(EXCERPT PROVIDED):
SNVPhyl

Haiti Cholera Dataset

The data for this lab is a set of whole genome sequencing data from a number of V. Cholerae strains from the outbreak of cholera in Haiti beginning in 2010 as well as a number of other V. cholerae strains included for comparison. This data was previously published in http://mbio.asm.org/content/4/4/e00398-13.abstract and http://mbio.asm.org/content/2/4/e00157-11.abstract and is available on NCBI’s Sequence Read Archive. You can view a table of the data at metadata.tsv.

Please use the SNVPhyl phylogenomics pipeline to construct a whole genome phylogeny of this data. You may find the input data under ~/CourseData/IDGE_data/module2/VCholerae_SNVPhyl. The reference file should be reference/2010EL-1786-Haiti-2010.fasta and the fastq files should be in fastq/. This data was reduced to an average coverage of 12X to speed up execution, so please use a minimum coverage of 4X. The pipeline can be run with the command /usr/local/snvphyl-galaxy-cli/bin/snvphyl.py. This should take ~20 minutes to complete.

(PROBLEMS TO WORK ON):
1. List every file path, directory path, and file name in the SNVPhyl lab instructions. Leave out the web addresses.
2. Reproduce the stretch of the SNVPhyl lab instructions from "Haiti Cholera Dataset" through "data at metadata.tsv.".
The listing has no connection to the SNVPhyl lab instructions.

(ENTRIES PROVIDED):
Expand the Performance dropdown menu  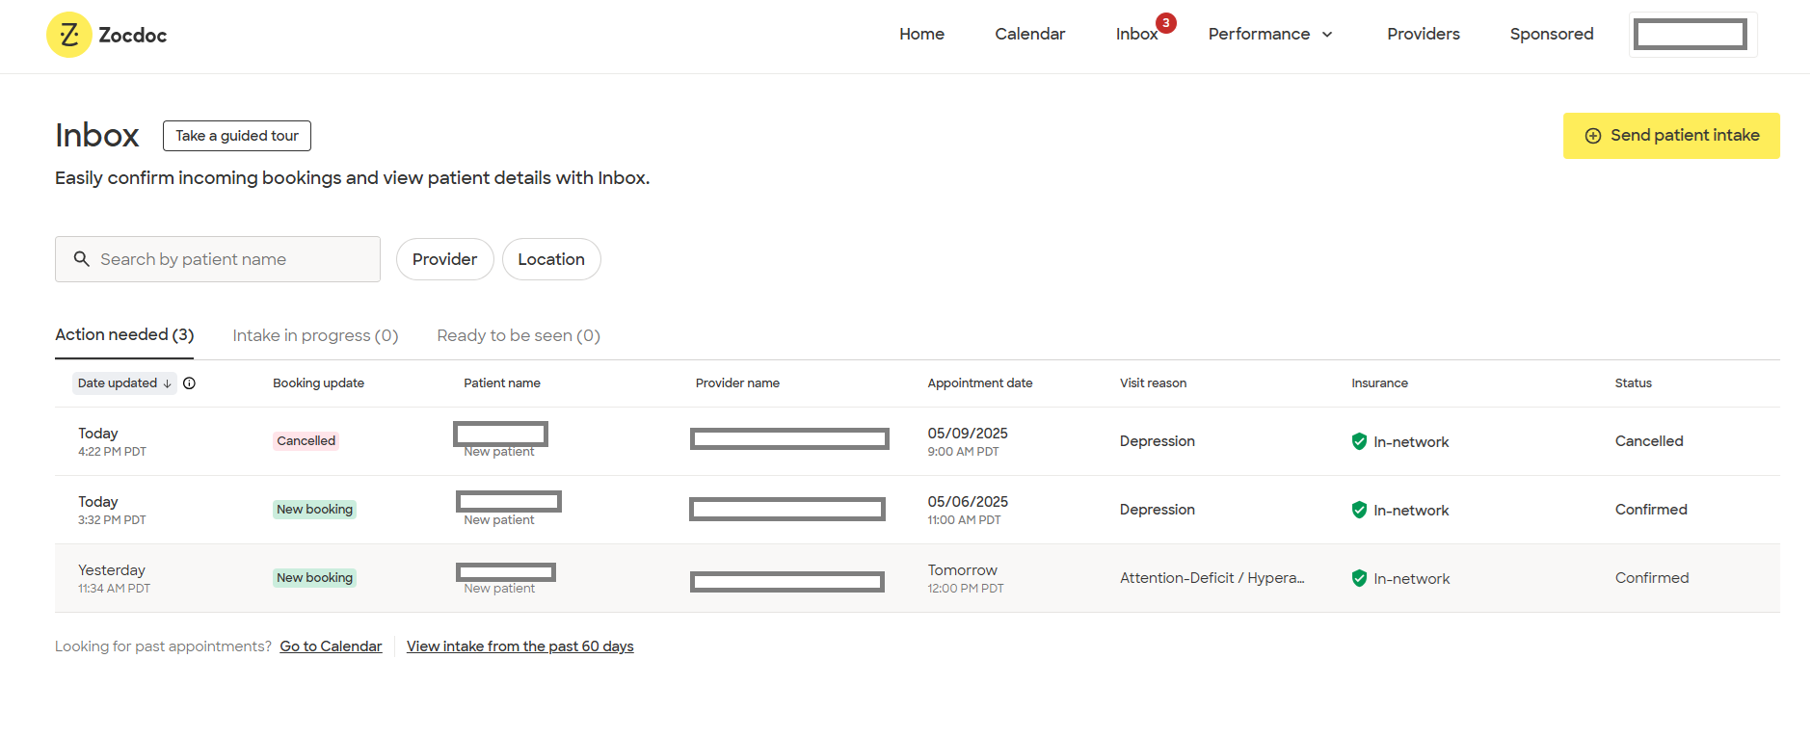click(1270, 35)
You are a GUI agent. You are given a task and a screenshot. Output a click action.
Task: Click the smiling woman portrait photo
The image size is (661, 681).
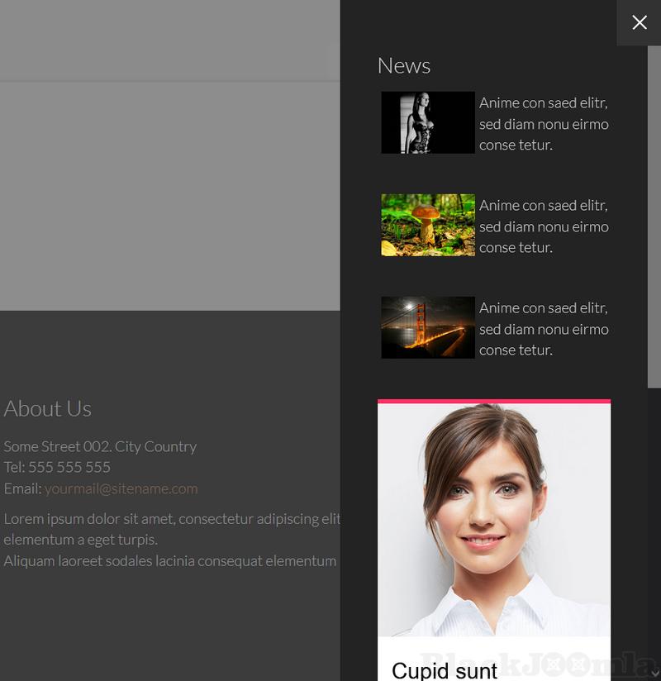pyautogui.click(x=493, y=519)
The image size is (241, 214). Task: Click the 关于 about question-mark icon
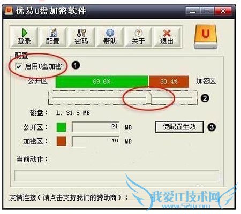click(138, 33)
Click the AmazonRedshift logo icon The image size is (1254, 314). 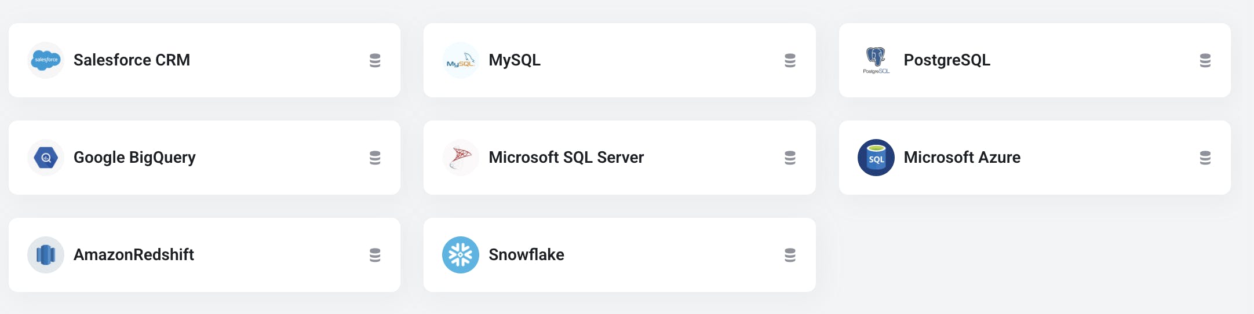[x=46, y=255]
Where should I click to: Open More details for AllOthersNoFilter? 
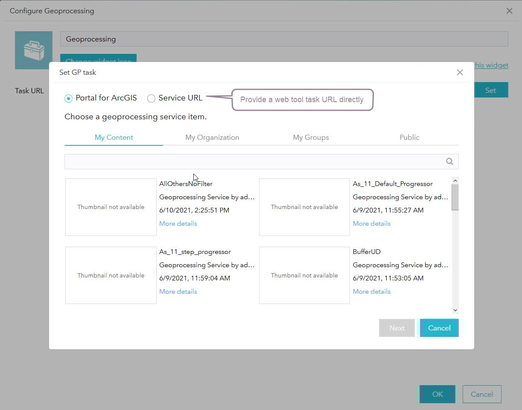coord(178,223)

(ANSWERS TO THE EXERCISES):
1.
- metadata.tsv
- ~/CourseData/IDGE_data/module2/VCholerae_SNVPhyl
- reference/2010EL-1786-Haiti-2010.fasta
- fastq/
- /usr/local/snvphyl-galaxy-cli/bin/snvphyl.py

2.
Haiti Cholera Dataset

The data for this lab is a set of whole genome sequencing data from a number of V. Cholerae strains from the outbreak of cholera in Haiti beginning in 2010 as well as a number of other V. cholerae strains included for comparison. This data was previously published in http://mbio.asm.org/content/4/4/e00398-13.abstract and http://mbio.asm.org/content/2/4/e00157-11.abstract and is available on NCBI’s Sequence Read Archive. You can view a table of the data at metadata.tsv.